Learn to read and write YAML first, then adopt Helm (or Kustomize, or both) once you have real repetition. Helm is fantastic for managing many similar charts, but it hides the YAML from you, and the hidden YAML is exactly what you need to debug when things go wrong.
What is the difference between Deployment and StatefulSet?
Deployment is for stateless workloads where Pods are interchangeable.
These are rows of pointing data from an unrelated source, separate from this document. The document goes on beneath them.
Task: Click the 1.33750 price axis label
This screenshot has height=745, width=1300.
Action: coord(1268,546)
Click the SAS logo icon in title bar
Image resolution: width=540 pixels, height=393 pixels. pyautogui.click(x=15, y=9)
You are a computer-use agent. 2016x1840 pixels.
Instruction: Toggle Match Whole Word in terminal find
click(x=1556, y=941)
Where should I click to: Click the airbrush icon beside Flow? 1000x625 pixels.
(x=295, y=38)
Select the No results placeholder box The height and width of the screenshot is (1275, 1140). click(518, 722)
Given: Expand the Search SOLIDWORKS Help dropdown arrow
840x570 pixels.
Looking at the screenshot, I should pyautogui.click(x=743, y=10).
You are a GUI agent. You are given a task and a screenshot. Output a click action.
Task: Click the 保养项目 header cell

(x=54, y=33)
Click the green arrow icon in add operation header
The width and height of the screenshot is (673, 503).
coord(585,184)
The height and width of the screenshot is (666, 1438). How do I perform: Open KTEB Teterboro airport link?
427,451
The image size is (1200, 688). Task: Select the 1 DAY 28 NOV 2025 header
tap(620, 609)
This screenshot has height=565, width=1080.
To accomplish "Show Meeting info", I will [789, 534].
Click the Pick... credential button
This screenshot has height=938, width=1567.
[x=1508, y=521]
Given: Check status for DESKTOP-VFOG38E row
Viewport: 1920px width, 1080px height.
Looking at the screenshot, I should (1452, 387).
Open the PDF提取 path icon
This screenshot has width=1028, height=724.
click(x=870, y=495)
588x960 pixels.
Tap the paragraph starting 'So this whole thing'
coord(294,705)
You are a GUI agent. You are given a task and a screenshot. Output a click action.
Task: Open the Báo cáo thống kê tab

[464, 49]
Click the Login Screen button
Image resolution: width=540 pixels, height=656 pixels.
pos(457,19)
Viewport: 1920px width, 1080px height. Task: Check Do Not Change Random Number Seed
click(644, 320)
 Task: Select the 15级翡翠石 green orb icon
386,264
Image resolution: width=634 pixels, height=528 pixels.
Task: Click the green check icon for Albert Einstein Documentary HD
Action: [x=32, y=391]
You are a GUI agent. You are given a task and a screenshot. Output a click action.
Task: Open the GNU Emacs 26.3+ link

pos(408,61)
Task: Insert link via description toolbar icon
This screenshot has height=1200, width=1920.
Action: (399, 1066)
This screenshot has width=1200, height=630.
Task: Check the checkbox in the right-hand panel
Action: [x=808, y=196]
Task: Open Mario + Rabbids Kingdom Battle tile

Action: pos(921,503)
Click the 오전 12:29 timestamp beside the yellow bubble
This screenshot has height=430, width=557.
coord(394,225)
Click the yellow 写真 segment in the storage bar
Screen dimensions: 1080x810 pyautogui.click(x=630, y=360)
StatefulSet is for stateful workloads where each Pod has a stable identity and persistent storage — databases, for example. If your app is stateless, use Deployment. If it needs stable hostnames and per-Pod storage, StatefulSet.
How does Service discover Pods across namespaces?
Services are namespace-scoped. A Service in namespace A cannot directly select Pods in namespace B. Clients in other namespaces reach the Service by its fully-qualified DNS name: web.default.svc.cluster.local.
Can I use Kubernetes locally for development?
Yes — minikube, kind, and k3d all run a real Kubernetes cluster on your laptop. For most local development, Docker Compose is simpler, but if you want to test manifests end-to-end, a local K8s cluster is invaluable.
What is the difference between a ConfigMap and a Secret?
Both store configuration data. Secrets are base64-encoded (not encrypted by default) and intended for sensitive data. Treat Secrets as "data that should not appear in logs"; they are not a substitute for a real secret manager but they are a stepping stone.
Closing thought
Kubernetes is intimidating until you realize that 90% of day-to-day manifests are variations on the four objects above. Write a minimal Deployment, wire a Service to it, and expose it through Ingress. Delete and recreate them until the YAML stops feeling like a puzzle. The advanced patterns — operators, CRDs, service meshes — all rest on this same foundation.